** Exercise brief **
Could you rewrite the figure caption text from "Group-level response after" up to and including "12% for V1 during the ON-time.", with "gray color bar" replaced by "grayscale colorbar"?

** Exercise text **

------------

Subject-level response after visual stimulation. (i) Subject-level activation map (p < 0.05, FWER corrected with Bonferroni procedure) overlaid with the PD angiography from the most anterior (top left) to the most posterior acquired slice (bottom right), reveals significant activation in major brain areas of the visual system: contours for the V1, RS, SC, and LGN regions are depicted on each slice. (ii) Raster plot of rCBV time course extracted in 228 Allen regions covering the whole brain. The gray-scale colorbar indicates the percentage of activated voxels in each region (black = 0%, white = 100 %). Green dashed lines indicate the beginning and the end of each stimulus. (iii) Cross-trial averaged raster plot. (iv) rCBV curves extracted in V1, RS, SC, and LGN, showing single-trial detections at each stimulus. (v) The average rCBV curves (cross-trial) show an increase of the rCBV from 5% for the LGN to 15% for V1 during the ON-time.

Fig. 7.

Group-level response after visual stimulation (n = 6). (i) Average activation map (two-tailed t-test, p < 0.05, FWE corrected using TFCE and maximal statistic permutation testing), overlaid with the average PD angiography (cross-subject), from the most anterior slice (top left) to the most posterior slice (bottom right). (ii) 3D renderings (Amira software) of the average activation map, thresholded with significant voxels. (iii) Raster plot of averaged rCBV profiles (cross-trial and cross-subjects) extracted in 228 Allen regions. The gray color bar indicates the percentage of significant voxels in each region (black = 0%, white = 100 %). (iv) Average rCBV (cross-trial and cross-subjects) profiles extracted from important regions of the visual pathway show an increase of the rCBV going from 4% for the LGN to 12% for V1 during the ON-time.

------------

(Dataset entries)
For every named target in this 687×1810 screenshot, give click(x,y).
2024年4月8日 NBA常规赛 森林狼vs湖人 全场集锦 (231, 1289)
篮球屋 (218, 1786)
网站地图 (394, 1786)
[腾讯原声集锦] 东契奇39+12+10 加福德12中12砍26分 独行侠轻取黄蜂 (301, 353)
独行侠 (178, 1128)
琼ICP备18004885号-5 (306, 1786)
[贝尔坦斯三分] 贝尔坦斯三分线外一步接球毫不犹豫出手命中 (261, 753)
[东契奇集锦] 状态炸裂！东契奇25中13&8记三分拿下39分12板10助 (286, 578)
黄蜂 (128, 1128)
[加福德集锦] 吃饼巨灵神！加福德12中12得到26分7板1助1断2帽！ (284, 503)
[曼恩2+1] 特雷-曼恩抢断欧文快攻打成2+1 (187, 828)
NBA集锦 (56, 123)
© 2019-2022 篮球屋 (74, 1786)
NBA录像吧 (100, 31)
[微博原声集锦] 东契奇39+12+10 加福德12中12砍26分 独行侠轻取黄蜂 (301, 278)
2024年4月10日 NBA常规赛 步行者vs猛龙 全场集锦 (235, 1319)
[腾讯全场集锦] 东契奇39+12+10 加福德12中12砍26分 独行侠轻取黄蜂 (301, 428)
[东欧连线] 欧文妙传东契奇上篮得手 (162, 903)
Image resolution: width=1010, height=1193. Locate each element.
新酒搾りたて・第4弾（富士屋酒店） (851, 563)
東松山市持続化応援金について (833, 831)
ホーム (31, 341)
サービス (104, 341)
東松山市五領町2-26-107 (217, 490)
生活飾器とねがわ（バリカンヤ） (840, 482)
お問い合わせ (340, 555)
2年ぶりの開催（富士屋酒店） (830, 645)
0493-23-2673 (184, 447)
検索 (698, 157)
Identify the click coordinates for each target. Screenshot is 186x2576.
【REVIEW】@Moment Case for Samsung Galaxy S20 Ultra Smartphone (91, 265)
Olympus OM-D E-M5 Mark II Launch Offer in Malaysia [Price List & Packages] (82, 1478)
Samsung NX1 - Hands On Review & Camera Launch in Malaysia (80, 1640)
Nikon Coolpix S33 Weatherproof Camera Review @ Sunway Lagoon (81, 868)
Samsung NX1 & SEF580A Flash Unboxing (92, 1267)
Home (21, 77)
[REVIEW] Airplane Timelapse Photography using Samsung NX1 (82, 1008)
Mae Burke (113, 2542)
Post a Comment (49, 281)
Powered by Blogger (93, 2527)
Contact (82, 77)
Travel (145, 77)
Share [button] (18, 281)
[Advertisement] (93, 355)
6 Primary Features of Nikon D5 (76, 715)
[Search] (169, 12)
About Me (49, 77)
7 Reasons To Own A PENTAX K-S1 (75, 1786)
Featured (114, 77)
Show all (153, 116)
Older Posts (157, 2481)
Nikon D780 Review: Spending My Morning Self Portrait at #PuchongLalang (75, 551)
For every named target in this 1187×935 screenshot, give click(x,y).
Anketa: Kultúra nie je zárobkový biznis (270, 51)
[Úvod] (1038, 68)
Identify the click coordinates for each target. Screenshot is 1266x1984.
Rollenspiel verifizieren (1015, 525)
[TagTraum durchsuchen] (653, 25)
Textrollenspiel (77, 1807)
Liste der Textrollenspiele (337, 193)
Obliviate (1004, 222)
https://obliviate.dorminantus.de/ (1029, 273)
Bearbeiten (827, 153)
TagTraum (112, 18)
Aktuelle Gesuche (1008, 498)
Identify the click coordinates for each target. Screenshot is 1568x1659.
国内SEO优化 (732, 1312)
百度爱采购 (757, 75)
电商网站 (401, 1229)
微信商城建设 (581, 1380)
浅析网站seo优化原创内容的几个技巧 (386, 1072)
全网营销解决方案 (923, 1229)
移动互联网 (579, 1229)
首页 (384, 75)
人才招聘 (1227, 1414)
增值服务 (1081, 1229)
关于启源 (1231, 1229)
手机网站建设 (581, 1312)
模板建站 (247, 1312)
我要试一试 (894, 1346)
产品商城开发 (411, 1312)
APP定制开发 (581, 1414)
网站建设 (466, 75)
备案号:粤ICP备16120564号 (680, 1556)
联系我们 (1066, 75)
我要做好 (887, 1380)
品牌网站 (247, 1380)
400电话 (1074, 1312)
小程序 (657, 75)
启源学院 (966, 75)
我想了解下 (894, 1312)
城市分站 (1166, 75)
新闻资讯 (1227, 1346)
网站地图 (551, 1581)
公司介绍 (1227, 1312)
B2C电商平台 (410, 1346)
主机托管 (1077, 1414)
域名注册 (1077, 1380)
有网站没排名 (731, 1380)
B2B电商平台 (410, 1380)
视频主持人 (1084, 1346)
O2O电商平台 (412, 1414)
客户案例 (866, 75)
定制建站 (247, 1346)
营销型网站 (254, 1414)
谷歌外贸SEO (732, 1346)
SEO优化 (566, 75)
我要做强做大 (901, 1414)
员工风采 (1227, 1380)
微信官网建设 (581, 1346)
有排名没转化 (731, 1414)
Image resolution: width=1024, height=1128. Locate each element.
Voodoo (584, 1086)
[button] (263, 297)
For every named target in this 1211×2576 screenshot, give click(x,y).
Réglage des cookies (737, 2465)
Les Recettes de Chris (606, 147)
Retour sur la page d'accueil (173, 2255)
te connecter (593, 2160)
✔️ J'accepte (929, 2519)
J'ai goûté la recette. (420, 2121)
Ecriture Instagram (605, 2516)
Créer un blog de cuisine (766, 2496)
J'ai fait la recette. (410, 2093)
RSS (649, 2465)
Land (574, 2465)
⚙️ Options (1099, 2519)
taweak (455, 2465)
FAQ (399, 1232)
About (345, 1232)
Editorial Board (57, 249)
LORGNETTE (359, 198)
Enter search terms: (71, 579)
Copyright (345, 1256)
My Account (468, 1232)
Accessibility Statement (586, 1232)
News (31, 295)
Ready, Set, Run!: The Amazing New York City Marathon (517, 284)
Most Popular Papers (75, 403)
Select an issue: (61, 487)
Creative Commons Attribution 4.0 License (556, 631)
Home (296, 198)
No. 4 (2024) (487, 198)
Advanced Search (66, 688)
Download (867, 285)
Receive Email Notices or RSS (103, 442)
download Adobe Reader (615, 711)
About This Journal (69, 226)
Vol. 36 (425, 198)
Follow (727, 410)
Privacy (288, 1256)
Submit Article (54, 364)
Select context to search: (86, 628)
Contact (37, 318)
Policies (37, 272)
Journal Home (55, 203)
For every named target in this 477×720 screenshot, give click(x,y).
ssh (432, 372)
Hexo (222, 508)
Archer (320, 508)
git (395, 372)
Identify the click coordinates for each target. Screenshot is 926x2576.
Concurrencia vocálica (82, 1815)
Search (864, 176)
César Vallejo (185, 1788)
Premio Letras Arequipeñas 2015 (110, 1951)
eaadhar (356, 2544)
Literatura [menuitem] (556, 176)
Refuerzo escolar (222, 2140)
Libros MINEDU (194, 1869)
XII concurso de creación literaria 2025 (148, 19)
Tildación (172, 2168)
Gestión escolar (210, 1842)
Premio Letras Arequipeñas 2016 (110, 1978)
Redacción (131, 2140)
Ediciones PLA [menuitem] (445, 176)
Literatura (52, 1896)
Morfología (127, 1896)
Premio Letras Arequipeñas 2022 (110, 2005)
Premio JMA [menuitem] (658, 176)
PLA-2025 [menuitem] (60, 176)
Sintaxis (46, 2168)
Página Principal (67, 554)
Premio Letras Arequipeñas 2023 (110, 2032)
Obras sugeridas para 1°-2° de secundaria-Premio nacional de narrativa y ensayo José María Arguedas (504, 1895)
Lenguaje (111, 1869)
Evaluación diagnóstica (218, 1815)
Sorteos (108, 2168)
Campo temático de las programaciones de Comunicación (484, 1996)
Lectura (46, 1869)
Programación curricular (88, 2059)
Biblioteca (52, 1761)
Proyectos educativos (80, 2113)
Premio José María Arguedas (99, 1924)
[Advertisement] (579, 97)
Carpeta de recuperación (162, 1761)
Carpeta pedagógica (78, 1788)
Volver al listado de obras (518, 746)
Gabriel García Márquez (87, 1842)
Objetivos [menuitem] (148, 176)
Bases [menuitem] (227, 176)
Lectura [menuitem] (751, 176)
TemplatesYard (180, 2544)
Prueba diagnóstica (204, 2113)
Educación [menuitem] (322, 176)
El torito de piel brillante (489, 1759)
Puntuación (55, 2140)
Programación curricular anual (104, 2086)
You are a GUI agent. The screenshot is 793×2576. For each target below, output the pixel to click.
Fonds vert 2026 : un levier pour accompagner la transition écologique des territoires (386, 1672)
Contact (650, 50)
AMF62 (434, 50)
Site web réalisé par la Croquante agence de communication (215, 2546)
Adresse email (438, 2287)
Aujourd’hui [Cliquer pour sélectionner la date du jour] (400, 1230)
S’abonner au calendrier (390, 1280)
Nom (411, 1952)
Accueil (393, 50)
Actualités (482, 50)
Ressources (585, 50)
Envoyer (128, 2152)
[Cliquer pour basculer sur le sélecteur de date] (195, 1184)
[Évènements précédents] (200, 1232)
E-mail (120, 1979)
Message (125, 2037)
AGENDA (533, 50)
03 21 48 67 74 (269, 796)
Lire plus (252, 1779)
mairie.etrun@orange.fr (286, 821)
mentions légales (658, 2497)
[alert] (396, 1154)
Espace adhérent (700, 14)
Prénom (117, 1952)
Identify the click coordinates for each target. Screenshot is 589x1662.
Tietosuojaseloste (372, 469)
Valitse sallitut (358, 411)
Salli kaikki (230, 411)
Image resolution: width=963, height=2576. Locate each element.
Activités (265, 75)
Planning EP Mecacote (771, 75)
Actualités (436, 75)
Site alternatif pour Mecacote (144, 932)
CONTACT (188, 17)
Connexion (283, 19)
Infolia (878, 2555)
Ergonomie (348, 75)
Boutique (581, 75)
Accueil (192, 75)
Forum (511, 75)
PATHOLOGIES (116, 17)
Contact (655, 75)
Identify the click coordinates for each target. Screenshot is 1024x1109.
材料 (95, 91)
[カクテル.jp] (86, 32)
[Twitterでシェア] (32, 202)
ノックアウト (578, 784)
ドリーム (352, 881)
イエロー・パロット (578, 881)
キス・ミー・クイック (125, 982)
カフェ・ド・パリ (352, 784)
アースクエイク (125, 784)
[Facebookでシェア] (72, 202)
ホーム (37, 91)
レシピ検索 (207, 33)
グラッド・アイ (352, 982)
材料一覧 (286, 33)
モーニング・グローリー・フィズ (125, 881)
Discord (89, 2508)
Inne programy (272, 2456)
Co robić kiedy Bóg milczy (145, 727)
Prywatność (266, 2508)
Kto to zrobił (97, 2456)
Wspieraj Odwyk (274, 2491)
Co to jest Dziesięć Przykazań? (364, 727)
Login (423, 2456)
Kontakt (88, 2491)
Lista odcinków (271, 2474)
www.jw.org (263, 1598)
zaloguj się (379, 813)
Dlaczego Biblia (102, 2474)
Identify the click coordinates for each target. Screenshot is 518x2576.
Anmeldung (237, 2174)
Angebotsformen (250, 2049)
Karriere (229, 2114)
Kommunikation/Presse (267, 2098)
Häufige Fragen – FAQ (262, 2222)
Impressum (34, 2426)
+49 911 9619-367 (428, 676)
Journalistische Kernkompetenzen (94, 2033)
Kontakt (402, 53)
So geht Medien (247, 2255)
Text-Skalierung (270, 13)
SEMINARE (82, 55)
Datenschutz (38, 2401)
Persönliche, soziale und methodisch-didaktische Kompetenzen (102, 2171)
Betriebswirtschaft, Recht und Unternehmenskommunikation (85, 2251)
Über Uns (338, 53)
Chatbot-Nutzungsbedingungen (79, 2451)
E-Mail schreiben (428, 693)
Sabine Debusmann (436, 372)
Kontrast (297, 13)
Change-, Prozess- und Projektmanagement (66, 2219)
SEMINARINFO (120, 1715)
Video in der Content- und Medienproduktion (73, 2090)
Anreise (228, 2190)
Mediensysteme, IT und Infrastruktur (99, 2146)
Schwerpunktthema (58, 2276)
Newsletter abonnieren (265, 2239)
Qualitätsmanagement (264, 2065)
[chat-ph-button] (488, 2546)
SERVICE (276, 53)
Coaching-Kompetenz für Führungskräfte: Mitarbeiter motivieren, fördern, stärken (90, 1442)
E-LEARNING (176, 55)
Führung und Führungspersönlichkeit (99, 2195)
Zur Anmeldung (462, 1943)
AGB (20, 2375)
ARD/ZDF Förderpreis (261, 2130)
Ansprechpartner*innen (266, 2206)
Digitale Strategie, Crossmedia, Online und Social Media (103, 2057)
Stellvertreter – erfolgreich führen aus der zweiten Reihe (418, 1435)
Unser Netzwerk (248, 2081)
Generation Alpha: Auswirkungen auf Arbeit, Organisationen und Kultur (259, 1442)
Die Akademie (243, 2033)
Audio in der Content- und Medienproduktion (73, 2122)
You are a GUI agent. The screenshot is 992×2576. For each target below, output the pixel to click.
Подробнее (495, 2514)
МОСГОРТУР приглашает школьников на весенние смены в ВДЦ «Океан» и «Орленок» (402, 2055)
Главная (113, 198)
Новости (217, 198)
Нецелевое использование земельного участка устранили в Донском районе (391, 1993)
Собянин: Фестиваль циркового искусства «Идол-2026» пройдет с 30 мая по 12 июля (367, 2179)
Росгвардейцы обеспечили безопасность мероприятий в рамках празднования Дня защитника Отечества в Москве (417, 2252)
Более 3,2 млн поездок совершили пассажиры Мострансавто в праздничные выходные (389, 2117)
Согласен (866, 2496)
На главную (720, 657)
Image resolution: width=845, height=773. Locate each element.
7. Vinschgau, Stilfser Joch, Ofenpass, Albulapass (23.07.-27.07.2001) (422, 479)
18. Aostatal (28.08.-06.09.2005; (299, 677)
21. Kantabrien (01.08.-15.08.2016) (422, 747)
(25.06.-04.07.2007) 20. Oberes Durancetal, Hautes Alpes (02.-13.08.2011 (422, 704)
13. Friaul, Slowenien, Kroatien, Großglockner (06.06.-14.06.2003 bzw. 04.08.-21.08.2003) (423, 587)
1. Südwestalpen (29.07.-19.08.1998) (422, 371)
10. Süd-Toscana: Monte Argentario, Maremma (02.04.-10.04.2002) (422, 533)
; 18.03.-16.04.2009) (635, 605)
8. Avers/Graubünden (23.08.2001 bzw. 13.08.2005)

------------

** Result for this exercise **
Group-level response after visual stimulation (n = 6). (i) Average activation map (two-tailed t-test, p < 0.05, FWE corrected using TFCE and maximal statistic permutation testing), overlaid with the average PD angiography (cross-subject), from the most anterior slice (top left) to the most posterior slice (bottom right). (ii) 3D renderings (Amira software) of the average activation map, thresholded with significant voxels. (iii) Raster plot of averaged rCBV profiles (cross-trial and cross-subjects) extracted in 228 Allen regions. The grayscale colorbar indicates the percentage of significant voxels in each region (black = 0%, white = 100 %). (iv) Average rCBV (cross-trial and cross-subjects) profiles extracted from important regions of the visual pathway show an increase of the rCBV going from 4% for the LGN to 12% for V1 during the ON-time.